"""
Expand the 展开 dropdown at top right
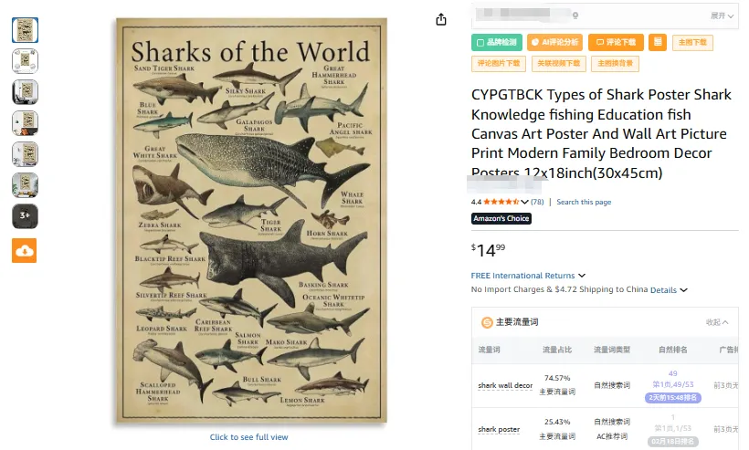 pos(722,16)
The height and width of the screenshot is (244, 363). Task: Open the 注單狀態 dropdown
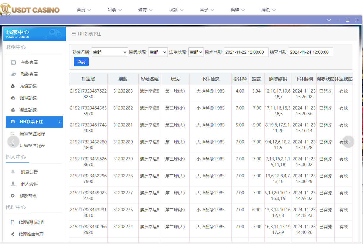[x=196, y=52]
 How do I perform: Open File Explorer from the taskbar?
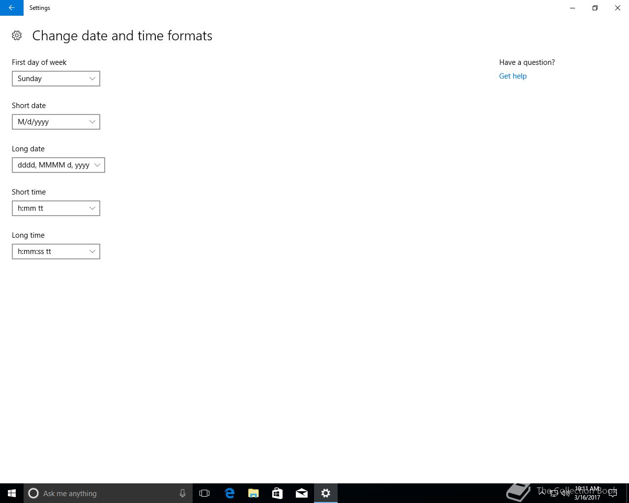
"""
#### [Assigned task]
Restate word for word each line from the one containing "The height and" through the end of the material, pictures excluded.

#### [Expected answer]
The height and width of the screenshot is (244, 363). Task: Open the 注單狀態 dropdown
[x=196, y=52]
 How do I perform: Open File Explorer from the taskbar?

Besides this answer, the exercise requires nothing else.